_What to work on_. From the data that follows, print exactly the lines starting at the one containing "Click the ARMOURY" and ending at the one containing "Task: Open the hamburger navigation menu"; include both of them and nothing more.

_Records for this exercise_.
——
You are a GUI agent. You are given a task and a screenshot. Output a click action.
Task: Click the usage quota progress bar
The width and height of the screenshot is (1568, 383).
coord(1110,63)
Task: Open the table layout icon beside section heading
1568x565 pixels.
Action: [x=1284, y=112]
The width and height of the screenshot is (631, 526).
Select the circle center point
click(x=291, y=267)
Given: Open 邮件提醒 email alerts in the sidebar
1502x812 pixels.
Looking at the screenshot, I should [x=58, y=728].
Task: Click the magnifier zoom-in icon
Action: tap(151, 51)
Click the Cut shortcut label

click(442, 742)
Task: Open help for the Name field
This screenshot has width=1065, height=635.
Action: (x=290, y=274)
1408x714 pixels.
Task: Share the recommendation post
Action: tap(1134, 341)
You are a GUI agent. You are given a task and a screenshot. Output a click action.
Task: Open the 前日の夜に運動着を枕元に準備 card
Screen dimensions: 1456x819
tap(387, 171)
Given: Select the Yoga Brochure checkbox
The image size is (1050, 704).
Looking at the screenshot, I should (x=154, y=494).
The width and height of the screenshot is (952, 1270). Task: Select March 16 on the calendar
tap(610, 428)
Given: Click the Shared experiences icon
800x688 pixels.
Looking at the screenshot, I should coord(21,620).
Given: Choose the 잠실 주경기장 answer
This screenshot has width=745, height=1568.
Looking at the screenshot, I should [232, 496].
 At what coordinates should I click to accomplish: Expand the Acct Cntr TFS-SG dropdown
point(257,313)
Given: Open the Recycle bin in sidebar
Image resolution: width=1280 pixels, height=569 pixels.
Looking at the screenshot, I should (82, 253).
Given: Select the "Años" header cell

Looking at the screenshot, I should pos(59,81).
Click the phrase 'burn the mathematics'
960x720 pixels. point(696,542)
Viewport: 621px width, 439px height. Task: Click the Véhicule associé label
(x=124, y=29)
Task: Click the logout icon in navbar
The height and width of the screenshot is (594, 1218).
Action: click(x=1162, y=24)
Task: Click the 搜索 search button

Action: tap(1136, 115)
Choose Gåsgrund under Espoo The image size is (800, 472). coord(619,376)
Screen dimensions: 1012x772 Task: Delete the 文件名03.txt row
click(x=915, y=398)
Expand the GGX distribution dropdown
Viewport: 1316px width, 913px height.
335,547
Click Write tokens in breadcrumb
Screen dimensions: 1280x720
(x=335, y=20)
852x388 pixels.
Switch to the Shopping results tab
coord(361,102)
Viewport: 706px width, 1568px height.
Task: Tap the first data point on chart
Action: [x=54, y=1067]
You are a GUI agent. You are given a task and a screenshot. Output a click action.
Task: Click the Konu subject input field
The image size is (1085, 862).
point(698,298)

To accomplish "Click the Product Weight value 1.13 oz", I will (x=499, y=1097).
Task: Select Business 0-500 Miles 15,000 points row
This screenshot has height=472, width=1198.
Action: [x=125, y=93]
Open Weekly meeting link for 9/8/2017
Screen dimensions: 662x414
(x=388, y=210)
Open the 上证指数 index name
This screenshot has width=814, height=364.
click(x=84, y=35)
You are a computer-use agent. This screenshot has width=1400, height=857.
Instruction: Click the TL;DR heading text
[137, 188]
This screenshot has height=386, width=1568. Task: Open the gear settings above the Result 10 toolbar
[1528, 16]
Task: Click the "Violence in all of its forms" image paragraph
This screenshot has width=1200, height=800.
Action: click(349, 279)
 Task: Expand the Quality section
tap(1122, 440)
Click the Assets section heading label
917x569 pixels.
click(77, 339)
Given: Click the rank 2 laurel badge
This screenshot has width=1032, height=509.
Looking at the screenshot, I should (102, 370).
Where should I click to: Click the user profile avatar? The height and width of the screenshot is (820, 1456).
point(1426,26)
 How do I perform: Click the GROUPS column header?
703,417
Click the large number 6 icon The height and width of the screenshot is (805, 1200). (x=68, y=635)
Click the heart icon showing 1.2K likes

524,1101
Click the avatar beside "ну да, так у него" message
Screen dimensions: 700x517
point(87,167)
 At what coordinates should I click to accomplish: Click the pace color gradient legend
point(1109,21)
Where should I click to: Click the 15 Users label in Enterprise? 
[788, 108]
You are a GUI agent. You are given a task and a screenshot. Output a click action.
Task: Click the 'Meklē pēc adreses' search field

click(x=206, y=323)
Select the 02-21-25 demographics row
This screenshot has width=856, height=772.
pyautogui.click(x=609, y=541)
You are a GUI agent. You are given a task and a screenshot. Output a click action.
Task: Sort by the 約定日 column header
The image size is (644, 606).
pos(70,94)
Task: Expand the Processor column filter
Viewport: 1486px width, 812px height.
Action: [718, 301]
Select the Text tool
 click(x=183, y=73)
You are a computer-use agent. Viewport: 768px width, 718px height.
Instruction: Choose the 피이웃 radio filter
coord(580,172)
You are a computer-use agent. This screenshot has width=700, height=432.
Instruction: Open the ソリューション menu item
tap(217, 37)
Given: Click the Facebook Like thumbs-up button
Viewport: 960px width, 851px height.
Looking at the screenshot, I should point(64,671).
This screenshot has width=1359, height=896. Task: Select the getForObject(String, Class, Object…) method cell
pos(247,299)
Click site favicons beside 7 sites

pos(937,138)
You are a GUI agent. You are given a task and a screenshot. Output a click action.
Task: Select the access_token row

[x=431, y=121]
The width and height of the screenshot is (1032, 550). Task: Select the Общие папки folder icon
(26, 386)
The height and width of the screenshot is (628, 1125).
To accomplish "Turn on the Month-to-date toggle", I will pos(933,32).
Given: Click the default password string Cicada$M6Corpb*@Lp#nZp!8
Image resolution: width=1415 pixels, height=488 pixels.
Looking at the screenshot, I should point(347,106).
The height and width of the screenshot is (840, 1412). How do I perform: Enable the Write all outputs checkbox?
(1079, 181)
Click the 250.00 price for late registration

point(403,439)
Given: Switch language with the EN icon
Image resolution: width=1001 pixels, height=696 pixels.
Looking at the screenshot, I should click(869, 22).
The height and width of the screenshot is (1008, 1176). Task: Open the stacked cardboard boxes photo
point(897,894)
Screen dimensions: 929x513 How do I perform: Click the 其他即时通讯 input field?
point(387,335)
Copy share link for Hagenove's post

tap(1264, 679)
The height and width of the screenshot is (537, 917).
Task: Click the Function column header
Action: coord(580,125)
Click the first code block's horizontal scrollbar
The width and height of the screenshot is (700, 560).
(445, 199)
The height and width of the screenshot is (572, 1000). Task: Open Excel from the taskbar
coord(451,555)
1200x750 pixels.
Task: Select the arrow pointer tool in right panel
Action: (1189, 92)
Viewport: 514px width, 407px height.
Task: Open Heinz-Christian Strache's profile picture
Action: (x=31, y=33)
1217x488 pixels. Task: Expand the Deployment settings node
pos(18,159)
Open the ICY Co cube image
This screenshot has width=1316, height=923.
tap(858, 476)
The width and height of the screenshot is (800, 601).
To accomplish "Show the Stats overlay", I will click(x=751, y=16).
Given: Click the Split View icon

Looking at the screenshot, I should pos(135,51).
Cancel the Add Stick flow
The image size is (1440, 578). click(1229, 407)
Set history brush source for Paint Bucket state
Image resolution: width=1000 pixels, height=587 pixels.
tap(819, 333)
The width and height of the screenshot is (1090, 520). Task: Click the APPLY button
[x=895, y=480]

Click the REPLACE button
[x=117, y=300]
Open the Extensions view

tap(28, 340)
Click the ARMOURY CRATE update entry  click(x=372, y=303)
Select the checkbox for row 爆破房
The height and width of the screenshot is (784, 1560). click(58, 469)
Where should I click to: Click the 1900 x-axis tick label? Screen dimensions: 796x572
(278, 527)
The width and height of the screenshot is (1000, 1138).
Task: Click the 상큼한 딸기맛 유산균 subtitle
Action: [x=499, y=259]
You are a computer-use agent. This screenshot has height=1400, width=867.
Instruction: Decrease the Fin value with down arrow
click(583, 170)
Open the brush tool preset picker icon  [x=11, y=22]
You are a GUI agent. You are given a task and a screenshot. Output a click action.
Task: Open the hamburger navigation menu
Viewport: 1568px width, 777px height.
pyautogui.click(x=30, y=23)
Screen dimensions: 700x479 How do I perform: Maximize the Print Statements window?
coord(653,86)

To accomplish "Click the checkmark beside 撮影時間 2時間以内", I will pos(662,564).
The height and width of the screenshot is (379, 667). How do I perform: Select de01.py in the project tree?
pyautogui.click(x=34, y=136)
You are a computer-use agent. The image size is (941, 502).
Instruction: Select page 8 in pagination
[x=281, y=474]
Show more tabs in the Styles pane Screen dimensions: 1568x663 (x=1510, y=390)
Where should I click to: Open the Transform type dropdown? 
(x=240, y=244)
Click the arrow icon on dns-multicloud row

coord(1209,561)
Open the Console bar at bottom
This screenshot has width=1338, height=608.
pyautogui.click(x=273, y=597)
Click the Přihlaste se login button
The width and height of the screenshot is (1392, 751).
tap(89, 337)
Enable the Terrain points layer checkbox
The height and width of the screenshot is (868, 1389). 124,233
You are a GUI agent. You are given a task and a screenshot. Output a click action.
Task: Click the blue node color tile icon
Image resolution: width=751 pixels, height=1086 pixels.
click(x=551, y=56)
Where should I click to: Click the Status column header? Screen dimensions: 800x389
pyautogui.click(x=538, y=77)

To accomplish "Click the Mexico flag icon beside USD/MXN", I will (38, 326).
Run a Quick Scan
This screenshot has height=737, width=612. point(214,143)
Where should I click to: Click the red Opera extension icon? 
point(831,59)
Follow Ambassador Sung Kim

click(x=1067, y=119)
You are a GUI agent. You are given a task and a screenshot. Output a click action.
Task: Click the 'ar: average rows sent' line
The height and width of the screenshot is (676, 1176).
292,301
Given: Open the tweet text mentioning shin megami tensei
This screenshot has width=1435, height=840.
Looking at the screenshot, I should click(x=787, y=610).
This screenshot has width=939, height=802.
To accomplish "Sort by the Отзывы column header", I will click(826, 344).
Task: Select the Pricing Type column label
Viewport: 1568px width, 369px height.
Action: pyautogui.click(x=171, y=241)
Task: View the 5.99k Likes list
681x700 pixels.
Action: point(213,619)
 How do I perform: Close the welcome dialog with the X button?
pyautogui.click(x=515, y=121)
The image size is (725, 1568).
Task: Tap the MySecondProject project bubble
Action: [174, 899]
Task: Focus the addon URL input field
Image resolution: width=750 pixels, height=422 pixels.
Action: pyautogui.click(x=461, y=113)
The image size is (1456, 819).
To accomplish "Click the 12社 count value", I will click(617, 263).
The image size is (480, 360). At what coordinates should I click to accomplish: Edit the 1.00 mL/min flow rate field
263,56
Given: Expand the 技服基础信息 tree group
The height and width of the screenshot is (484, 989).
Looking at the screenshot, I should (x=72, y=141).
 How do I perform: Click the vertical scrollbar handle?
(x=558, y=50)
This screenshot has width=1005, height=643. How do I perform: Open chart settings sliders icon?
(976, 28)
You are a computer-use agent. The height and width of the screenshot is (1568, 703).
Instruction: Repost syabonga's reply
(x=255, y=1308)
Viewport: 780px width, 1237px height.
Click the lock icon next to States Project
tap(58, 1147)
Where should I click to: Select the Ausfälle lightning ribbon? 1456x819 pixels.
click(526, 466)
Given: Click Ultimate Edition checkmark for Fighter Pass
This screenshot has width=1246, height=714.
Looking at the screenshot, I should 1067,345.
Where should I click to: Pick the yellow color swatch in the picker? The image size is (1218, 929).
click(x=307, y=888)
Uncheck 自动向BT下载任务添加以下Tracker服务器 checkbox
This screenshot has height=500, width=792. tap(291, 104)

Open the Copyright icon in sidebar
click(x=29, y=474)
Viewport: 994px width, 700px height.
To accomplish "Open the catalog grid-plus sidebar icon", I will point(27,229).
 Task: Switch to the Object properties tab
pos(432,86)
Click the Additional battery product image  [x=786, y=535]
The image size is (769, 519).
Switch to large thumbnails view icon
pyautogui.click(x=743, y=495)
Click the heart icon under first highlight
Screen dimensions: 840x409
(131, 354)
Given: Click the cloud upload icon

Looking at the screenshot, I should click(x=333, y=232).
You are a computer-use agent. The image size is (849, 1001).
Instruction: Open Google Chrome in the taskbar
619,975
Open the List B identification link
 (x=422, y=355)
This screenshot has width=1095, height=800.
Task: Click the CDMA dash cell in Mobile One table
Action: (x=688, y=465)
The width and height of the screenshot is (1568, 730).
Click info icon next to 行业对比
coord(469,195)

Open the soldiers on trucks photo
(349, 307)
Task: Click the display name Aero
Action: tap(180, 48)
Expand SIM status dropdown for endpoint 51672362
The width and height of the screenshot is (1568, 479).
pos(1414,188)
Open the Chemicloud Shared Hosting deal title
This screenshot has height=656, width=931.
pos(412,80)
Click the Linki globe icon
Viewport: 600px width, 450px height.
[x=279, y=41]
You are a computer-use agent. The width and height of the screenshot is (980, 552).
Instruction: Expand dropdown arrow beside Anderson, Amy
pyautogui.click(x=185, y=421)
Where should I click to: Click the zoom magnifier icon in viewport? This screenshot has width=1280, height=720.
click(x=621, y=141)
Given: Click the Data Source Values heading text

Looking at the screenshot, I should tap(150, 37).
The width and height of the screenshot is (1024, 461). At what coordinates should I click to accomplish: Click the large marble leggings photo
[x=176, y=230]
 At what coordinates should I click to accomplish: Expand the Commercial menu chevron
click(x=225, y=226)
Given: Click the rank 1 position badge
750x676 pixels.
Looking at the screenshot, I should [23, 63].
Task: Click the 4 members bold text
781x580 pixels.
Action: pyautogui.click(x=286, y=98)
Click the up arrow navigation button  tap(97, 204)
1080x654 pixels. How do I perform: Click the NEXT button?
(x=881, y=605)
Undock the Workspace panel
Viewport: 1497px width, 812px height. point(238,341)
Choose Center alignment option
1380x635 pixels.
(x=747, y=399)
——
_Exercise answer_.
Click the ARMOURY CRATE update entry  click(x=372, y=303)
Select the checkbox for row 爆破房
The height and width of the screenshot is (784, 1560). click(58, 469)
Where should I click to: Click the 1900 x-axis tick label? Screen dimensions: 796x572
(278, 527)
The width and height of the screenshot is (1000, 1138).
Task: Click the 상큼한 딸기맛 유산균 subtitle
Action: [x=499, y=259]
You are a computer-use agent. This screenshot has height=1400, width=867.
Instruction: Decrease the Fin value with down arrow
click(583, 170)
Open the brush tool preset picker icon  [x=11, y=22]
You are a GUI agent. You are given a task and a screenshot. Output a click action.
Task: Open the hamburger navigation menu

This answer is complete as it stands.